Talking With Your Elderly Parents About Lifestyle and Money—Part 2

The previous article focused on the physical needs that your aging parents may have and how to deal with those things that your parents are no longer able to do physically, due either from physical infirmity or from a dementia or Alzheimer’s condition.  This article will focus on how to talk with your parents about money.

While everyone has been raised a little differently, most of the prior generation has tended to keep their finances very private.  Parents in most cases have not ever spoken with their children about what their assets and liabilities are, much less what their income and expenses are.  To ask about these things is not deemed to be “polite conversation”.  Yet, as our parents age, how do you know whether your parents are paying their bills or even have enough money to pay their bills?  If they needed extra care, could they afford it?  Is their home paid for?

Handling your own finances is one of the badges of independence that you possess.  It is difficult to have those discussions with your parents about their finances.  There are several suggestions that may be helpful.  One may be that you have recently worked with a financial planner on your own finances and were very pleased.  You may suggest that your parents do the same and maybe use the same person for their financial planning.

Another suggestion might be that you have also done your estate planning, perhaps using a living trust as part of your estate planning.  You may suggest that your parents should consider doing that, as well, which would protect the surviving spouse and make sure that their bills are paid during times of infirmity.  As part of the estate planning process, your parents will need to name successor trustees to themselves, which will probably be you.  That will at least ensure that you will be able to take over for them in the event that they are no longer able to act.  Most trusts have language whereby their children and your parents’ physician determine when they no longer have the mental capacity to act as trustee.

Sometimes, with a living trust in place, a recalcitrant parent may find it acceptable to allow you to be a co-trustee with that parent while they are alive.  This may allow you to gain access to their financial records to make sure their bills are paid, that checks have been deposited and their financial investments properly monitored.  Sometimes that parent is gradually just losing interest in taking care of paying the bills.  Perhaps, you can offer to write out the checks for the bills for their signature, as a first step in having the parent accept your assistance.

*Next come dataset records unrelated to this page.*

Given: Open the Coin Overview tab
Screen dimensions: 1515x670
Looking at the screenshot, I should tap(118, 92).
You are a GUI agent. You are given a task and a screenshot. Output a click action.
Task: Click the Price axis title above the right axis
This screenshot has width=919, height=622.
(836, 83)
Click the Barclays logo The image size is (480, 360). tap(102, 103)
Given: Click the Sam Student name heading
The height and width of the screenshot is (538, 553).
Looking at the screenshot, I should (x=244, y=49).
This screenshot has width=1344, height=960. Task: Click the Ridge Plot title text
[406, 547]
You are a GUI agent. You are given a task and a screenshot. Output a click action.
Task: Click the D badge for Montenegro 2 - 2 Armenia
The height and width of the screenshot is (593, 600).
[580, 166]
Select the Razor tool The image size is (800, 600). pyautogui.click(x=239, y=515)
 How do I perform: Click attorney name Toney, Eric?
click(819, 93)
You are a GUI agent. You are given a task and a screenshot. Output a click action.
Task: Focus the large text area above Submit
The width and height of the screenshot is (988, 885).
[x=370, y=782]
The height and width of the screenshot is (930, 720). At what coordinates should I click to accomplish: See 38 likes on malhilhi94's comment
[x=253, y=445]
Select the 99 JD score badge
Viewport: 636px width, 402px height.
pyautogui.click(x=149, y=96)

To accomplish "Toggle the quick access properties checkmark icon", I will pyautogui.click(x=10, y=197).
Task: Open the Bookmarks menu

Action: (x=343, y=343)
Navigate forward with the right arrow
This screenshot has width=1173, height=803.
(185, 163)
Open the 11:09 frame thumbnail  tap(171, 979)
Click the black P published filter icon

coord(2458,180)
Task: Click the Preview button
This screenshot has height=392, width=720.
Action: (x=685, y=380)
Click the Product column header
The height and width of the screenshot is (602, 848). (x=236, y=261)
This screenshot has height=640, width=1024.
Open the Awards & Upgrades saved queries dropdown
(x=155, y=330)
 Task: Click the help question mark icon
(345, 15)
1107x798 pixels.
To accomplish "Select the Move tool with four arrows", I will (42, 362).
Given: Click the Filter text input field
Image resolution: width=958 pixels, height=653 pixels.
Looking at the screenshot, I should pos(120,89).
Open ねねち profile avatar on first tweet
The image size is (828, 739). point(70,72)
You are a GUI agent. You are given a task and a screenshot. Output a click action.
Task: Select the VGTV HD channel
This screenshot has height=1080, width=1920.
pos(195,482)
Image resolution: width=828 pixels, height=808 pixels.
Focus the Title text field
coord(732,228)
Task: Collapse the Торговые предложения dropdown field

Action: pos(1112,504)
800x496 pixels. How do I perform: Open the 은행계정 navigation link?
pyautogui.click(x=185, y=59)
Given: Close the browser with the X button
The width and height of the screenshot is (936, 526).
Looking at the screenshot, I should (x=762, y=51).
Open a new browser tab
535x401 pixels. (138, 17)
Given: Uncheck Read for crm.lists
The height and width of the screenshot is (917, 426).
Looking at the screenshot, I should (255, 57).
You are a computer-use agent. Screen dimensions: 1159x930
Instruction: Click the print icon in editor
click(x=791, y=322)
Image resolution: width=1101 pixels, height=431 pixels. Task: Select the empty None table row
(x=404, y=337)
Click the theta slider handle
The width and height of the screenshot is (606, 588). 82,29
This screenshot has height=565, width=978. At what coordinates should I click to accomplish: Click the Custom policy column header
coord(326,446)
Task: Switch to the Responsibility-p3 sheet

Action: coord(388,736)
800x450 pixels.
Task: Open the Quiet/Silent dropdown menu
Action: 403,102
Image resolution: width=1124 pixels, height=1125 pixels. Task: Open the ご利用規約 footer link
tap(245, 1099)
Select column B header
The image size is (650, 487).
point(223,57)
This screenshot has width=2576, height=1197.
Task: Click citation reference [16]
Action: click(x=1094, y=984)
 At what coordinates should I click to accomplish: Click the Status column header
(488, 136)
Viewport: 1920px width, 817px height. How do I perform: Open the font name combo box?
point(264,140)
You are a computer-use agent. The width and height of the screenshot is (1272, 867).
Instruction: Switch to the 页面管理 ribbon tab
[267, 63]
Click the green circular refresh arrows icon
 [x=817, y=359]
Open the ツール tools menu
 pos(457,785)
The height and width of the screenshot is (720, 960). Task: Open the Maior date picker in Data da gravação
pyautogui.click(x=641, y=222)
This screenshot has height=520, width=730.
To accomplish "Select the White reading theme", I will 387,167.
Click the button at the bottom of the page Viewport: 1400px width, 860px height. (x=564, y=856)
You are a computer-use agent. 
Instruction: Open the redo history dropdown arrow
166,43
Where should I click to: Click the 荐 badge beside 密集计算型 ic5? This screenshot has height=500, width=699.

There is no magic formula for breaking the ice on this subject.  There is also no magic age that turning over management of financial assets should take place.  We have all seen cases of parents in their 90’s still being sharp and perfectly capable of taking care of their own finances.  We have also seen cases where the parent is in their 70’s and is not capable of doing so, due to physical or mental infirmity.

You will know when it is time.  Using your own case as an example of you doing financial planning or estate planning may open the door to conversations with your parents that may result in their financial futures being properly managed and having an adequate plan for the future.